Here, we report the results of NFV as a cancer therapy in the specific setting of recurrent adenoid cystic carcinoma. Despite good preclinical evidence, we were unable to demonstrate a clinically meaningful improvement in patient outcomes in response to NFV in the setting of ACC that has failed previous therapy. Our observed median progression free survival (5.5 months) does represent a slight improvement relative to a previously published progression free survival rate of 3.5 months in response to lapatinib monotherapy [11]; however, this finding is not unexpected considering the favorable selection criteria used in our study design. In addition, the frequency of RECIST assessment was every 8 weeks in the previous study, whereas in our study it was assessed at a median interval of 12 weeks. This difference in methods may have artificially prolonged the progression free survival observed in our work.
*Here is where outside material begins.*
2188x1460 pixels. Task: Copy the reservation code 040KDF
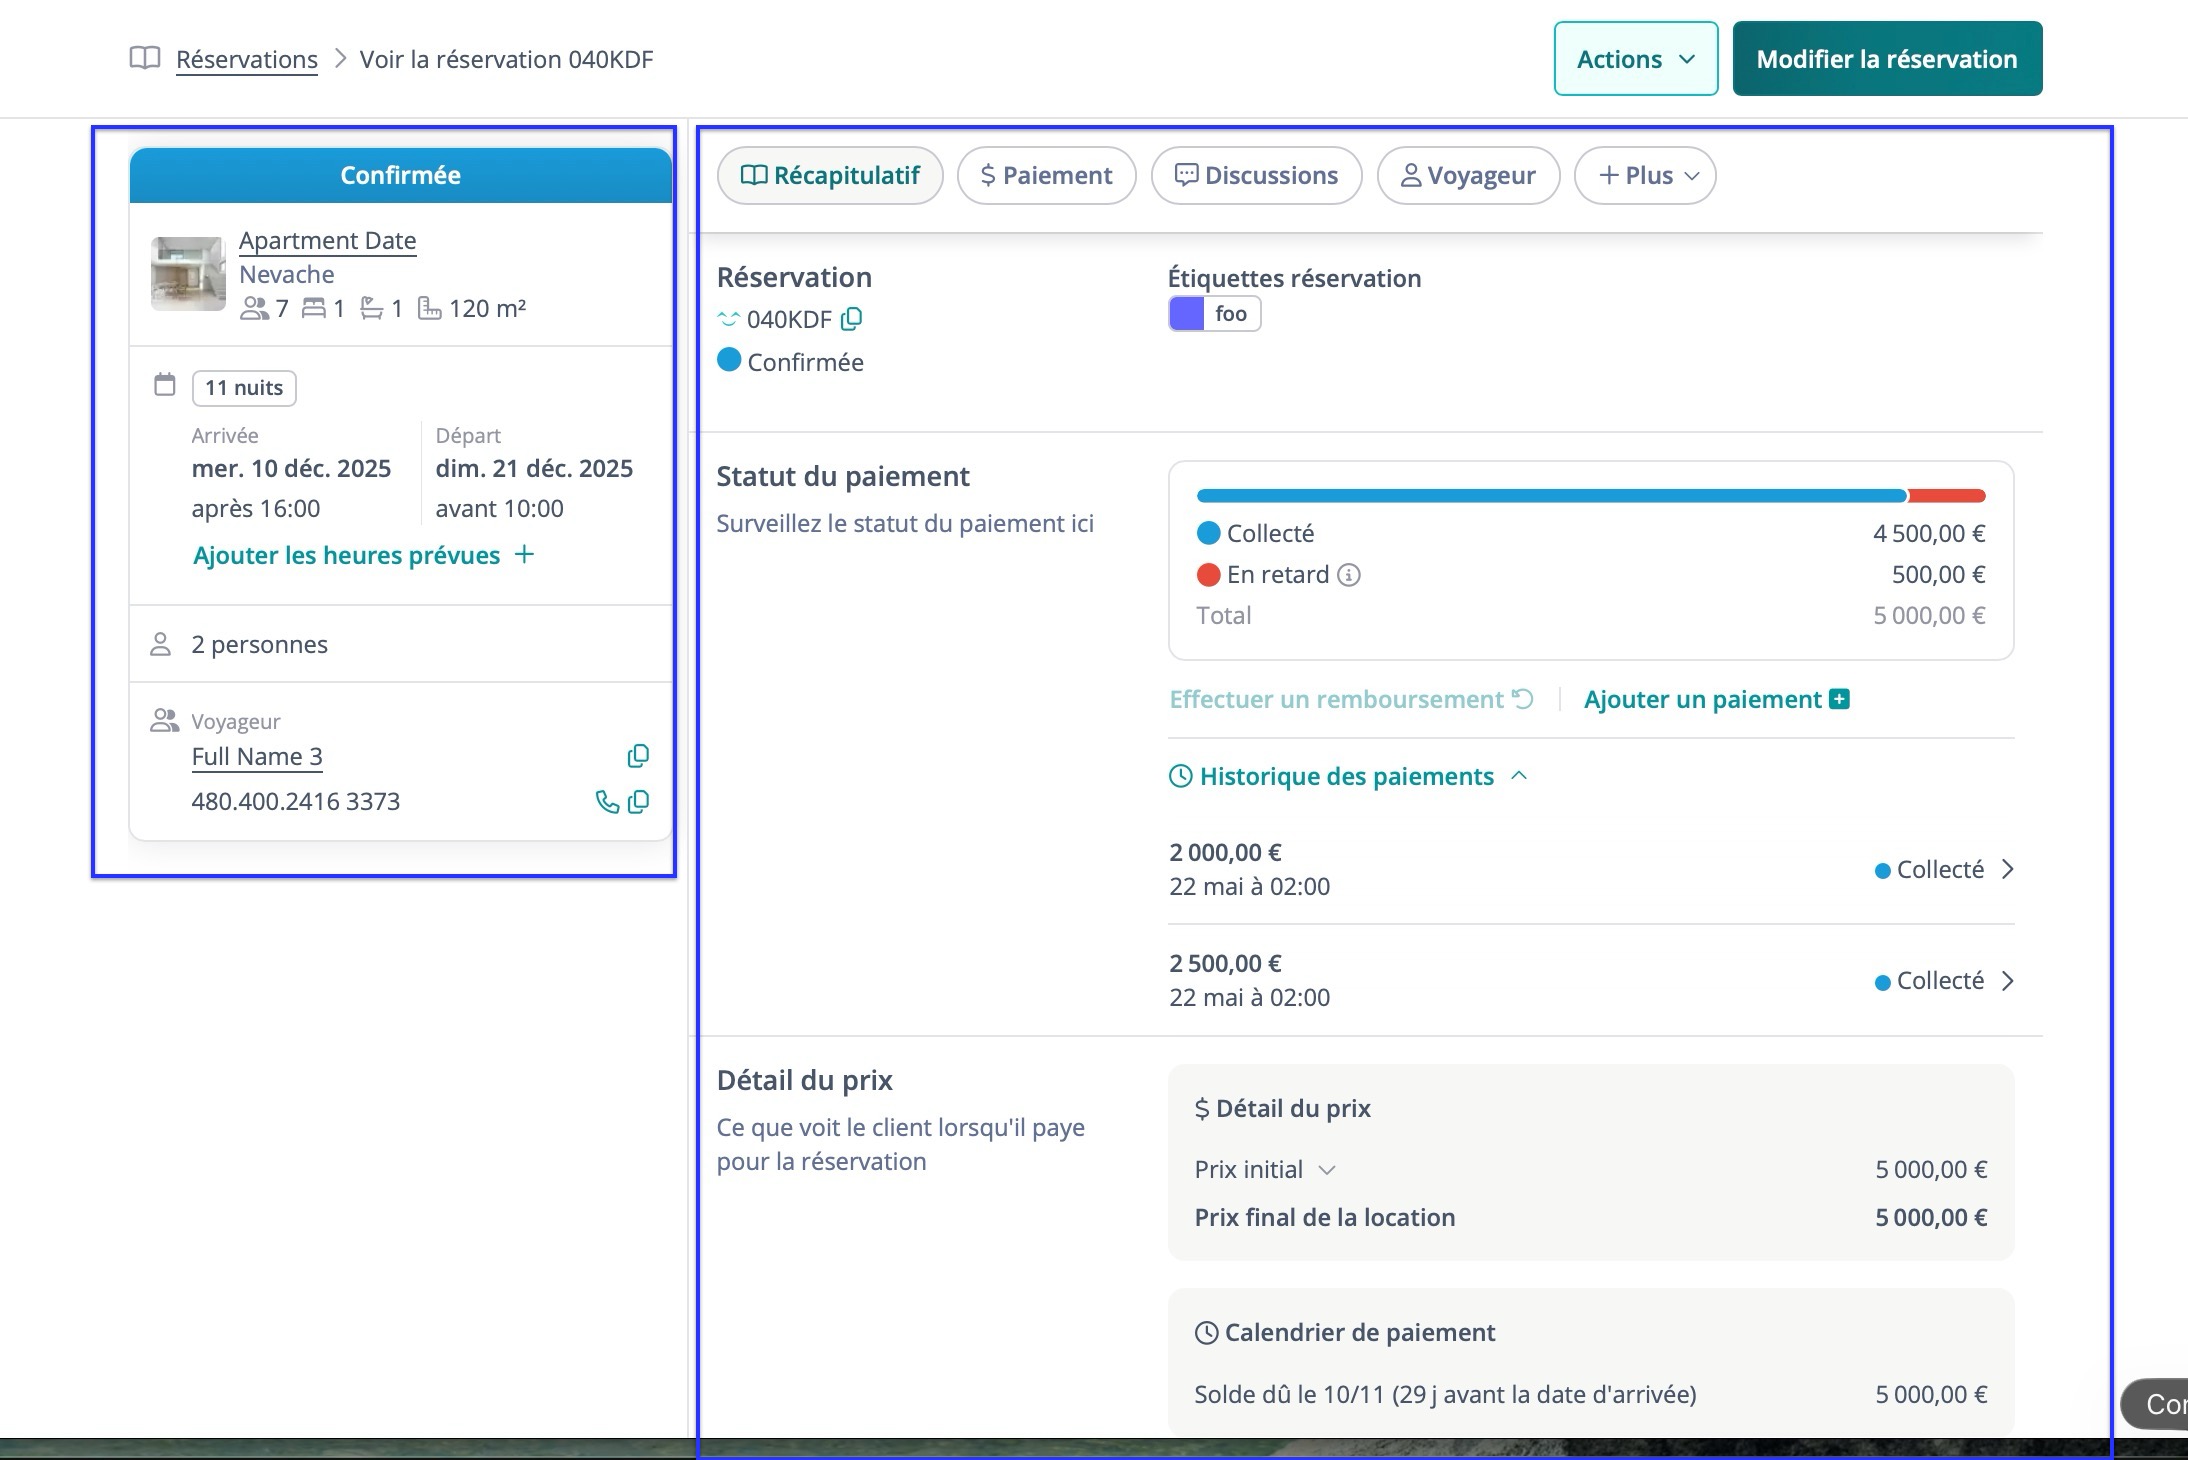(851, 319)

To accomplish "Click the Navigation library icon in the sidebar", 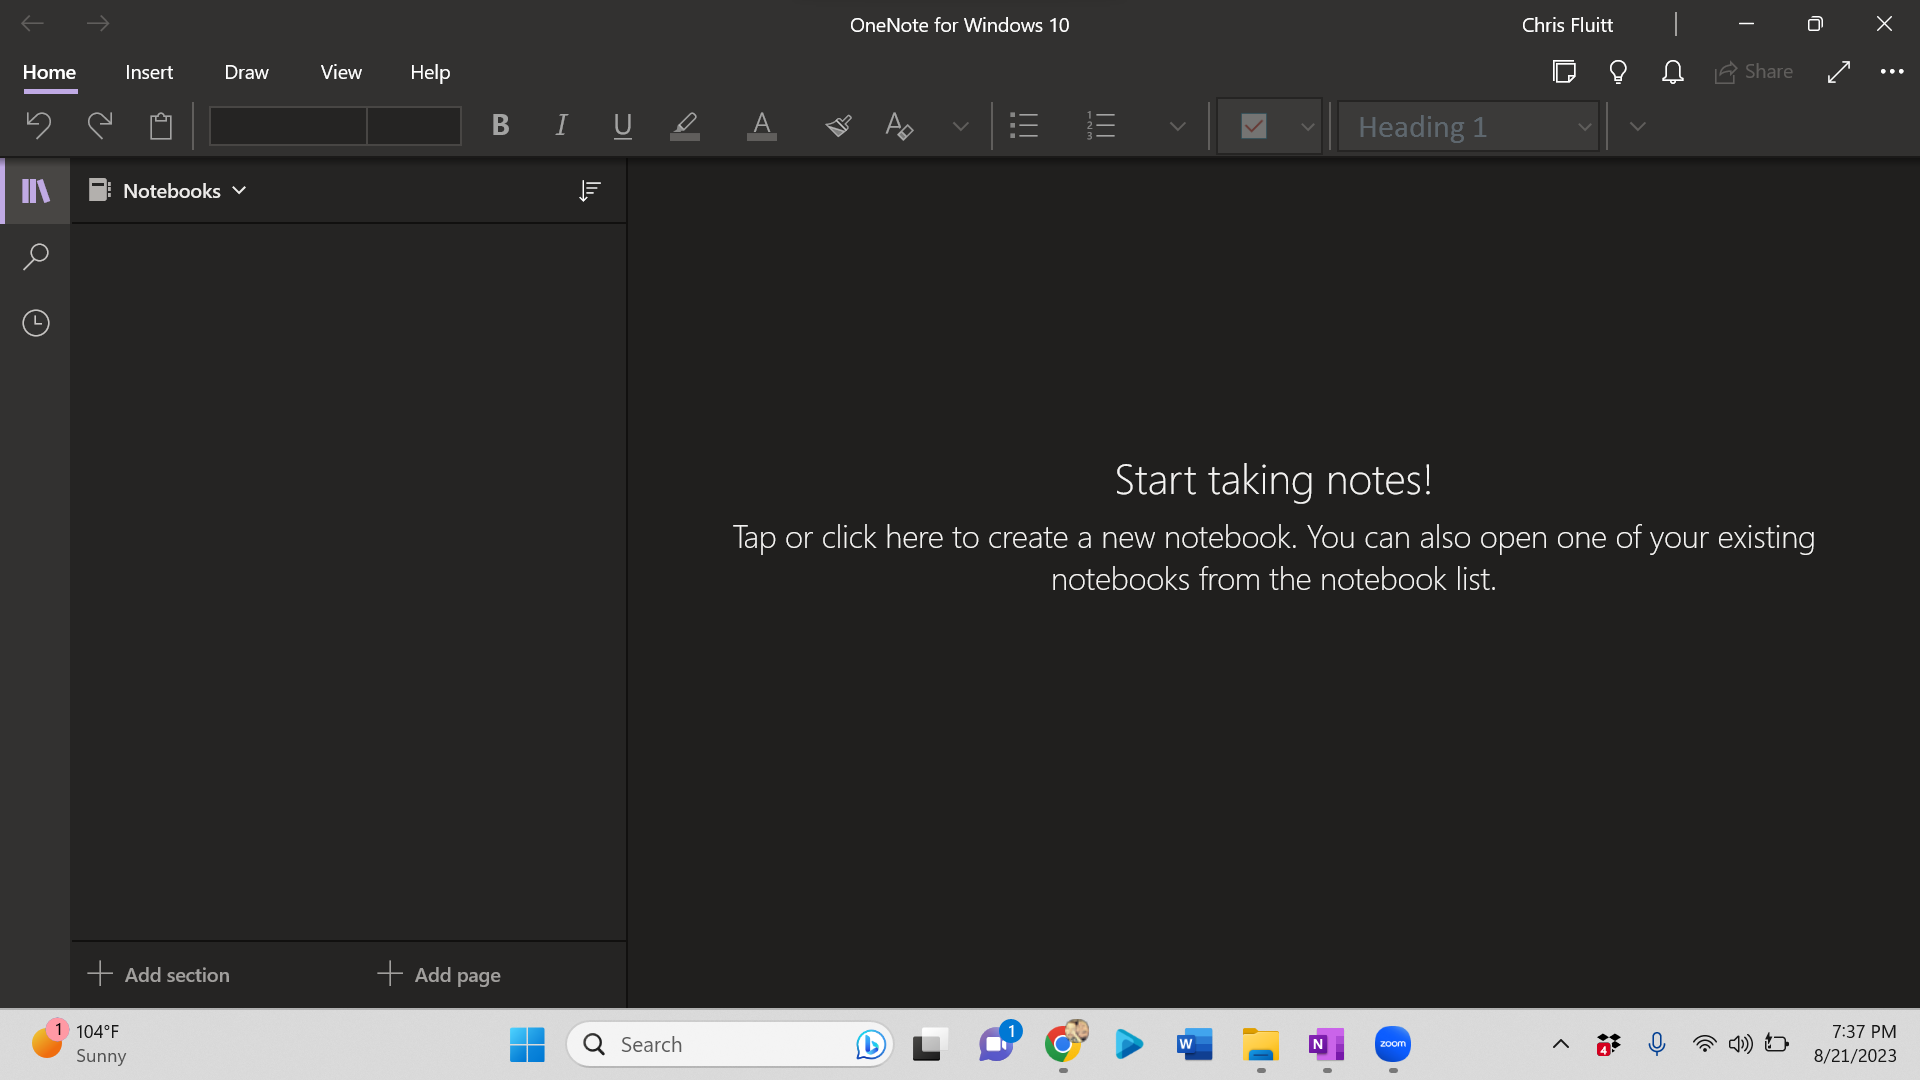I will point(36,190).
Several patients in our study did achieve a limited duration of radiographic stable disease by RECIST criteria (less than a 20% increase in tumor size), 2 patients with documented stable disease for more than 6 months. However, any such positive effect is likely of minimal practical clinical significance for the following reasons: 1) no patient achieved a RECIST partial or complete response to therapy at any point during trial participation, 2) 9/12 assessable patients showed radiographic evidence of tumor growth at the first follow up scan after trial enrollment, 3) a large proportion of patients in our trial (33%) experienced medical adverse events leading to early trial termination and a median time to treatment failure of just 3.2 months, and 4) our findings do not represent an improvement over previously published reports of ACC response to palliative treatment with a more traditional chemotherapy regimen of cisplatin and 5-fluorouracil [26]. As such, our results are consistent with previous clinical and pre-clinical studies demonstrating that Akt pathway inhibitors in general, and NFV specifically, are minimally effective as cancer monotherapies. This does not rule out their potential utility in combination therapy regimens, either with radiation, conventional chemotherapy, or other targeted therapies. We suggest that such an approach would be the most appropriate strategy for future clinical trials investigating NFV and other Akt pathway inhibitors in the treatment of ACC.